↓↓↓
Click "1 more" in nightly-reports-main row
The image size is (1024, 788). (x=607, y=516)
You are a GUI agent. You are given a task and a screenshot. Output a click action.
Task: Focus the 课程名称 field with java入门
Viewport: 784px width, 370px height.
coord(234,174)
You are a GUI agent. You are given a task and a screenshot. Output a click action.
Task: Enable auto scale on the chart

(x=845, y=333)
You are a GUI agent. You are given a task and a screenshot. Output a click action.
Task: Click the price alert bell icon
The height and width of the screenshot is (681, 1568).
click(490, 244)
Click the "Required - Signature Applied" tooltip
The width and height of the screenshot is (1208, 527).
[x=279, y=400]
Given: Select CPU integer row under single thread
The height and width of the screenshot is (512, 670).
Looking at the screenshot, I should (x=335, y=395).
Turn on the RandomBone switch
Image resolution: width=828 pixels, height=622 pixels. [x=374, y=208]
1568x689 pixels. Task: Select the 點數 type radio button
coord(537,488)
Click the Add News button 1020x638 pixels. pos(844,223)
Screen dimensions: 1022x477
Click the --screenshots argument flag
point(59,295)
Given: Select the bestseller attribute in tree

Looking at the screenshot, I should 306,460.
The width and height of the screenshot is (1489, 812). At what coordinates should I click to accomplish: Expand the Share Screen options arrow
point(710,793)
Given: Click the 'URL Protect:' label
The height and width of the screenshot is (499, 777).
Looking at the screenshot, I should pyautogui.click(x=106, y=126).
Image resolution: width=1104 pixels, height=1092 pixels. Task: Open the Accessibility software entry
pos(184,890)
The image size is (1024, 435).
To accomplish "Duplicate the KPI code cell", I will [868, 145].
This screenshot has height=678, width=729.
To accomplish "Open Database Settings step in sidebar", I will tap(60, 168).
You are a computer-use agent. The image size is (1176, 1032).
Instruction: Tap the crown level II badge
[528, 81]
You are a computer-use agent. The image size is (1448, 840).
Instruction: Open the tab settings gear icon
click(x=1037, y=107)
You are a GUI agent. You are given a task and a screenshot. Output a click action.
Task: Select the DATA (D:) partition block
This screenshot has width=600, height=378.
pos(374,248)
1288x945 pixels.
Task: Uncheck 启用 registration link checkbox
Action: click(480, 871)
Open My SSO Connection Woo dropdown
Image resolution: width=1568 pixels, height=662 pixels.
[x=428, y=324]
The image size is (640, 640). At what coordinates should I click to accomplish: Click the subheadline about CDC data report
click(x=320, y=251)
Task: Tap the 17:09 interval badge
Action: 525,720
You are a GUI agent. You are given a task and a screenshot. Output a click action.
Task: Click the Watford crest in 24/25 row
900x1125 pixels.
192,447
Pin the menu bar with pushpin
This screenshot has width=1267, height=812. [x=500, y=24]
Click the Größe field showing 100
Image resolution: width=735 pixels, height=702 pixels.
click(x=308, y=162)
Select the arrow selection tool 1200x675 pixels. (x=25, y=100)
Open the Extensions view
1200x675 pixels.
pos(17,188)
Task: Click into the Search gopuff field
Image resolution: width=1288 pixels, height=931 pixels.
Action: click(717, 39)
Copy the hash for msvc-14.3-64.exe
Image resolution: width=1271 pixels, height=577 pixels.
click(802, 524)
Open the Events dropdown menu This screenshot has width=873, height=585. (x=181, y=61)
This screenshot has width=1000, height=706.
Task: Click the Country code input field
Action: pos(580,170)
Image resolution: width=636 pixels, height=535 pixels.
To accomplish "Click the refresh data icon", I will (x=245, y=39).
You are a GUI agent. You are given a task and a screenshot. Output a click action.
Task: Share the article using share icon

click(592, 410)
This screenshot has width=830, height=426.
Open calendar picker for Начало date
↑↑↑
_What is needed_:
Among the lines above, find those containing the word "computer" and copy each.

_Exercise result_:
You are a computer-use agent. The image size is (1176, 1032).
You are a computer-use agent. The image size is (1448, 840).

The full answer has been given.